Solar-powered sedan hits Dutch streets

Bart van OverbeekeThis solar-powered car, Stella, was unveiled Thursday.

Plug-in electric car? That’s so 2013.

The electric sedans of the future will also generate their own photovoltaic power.

That’s the philosophy behind a new class of competition in this year’s World Solar Challenge.

Since 1987, the challenge has had solar-powered cars racing across the parched Australian outback every couple years. But the solar-powered vehicles that have competed in the challenge, while exciting and innovative, have been anything but consumer-friendly. They have typically carried only an uncomfortable driver in a craft shaped like a sheet of aluminum foil precariously perched over three wheels.

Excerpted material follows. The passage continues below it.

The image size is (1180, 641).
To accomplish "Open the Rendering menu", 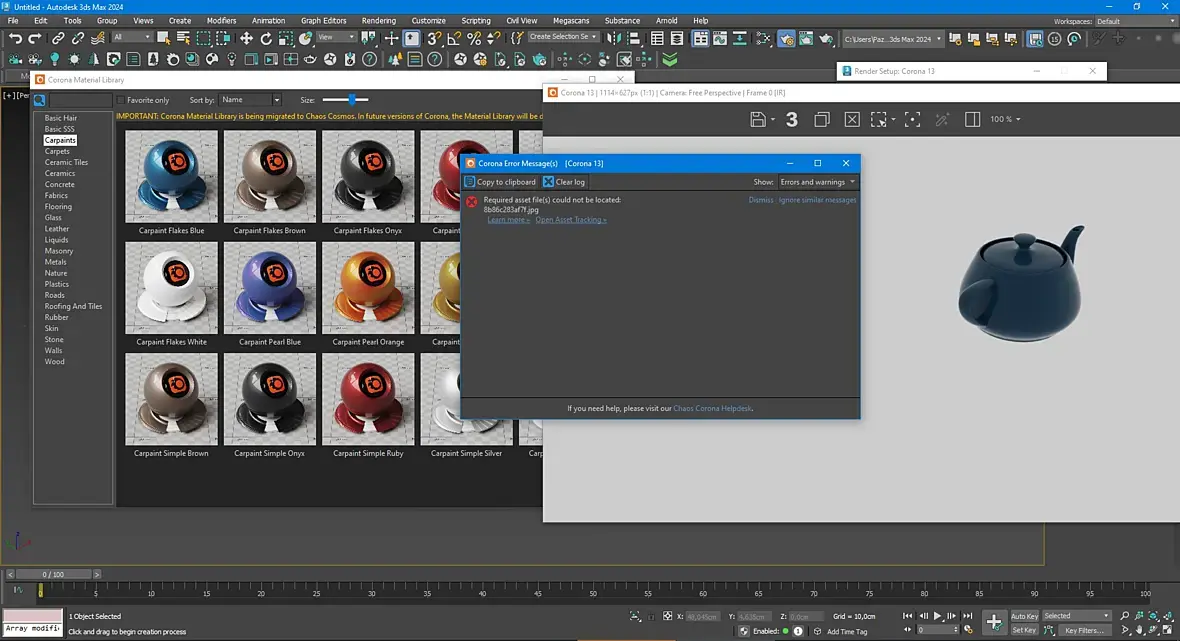I will (x=378, y=20).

This year’s challenge, scheduled for October, will push teams to go even further. The new Michelin cruiser class has been created for vehicles that could conceivably be marketed as family sedans. Ten teams have entered, and they will compete against each other for points awarded based on such criteria as practicality, attractiveness, and energy consumption.

On Thursday, one of the those teams unveiled its entry, taking a car it dubbed Stella to cordoned-off Dutch streets to strut its photovoltaic stuff. And it’s pretty as a pug. Watch:

The team of 22 Eindhoven University of Technology students behind Stella has vowed to register the car for on-road use, helping to demonstrate its potential commercial viability. From a press release:

‘Stella’ is the first ‘energy-positive car’ with room for four people, a trunk, intuitive steering and a range of 600 kilometers.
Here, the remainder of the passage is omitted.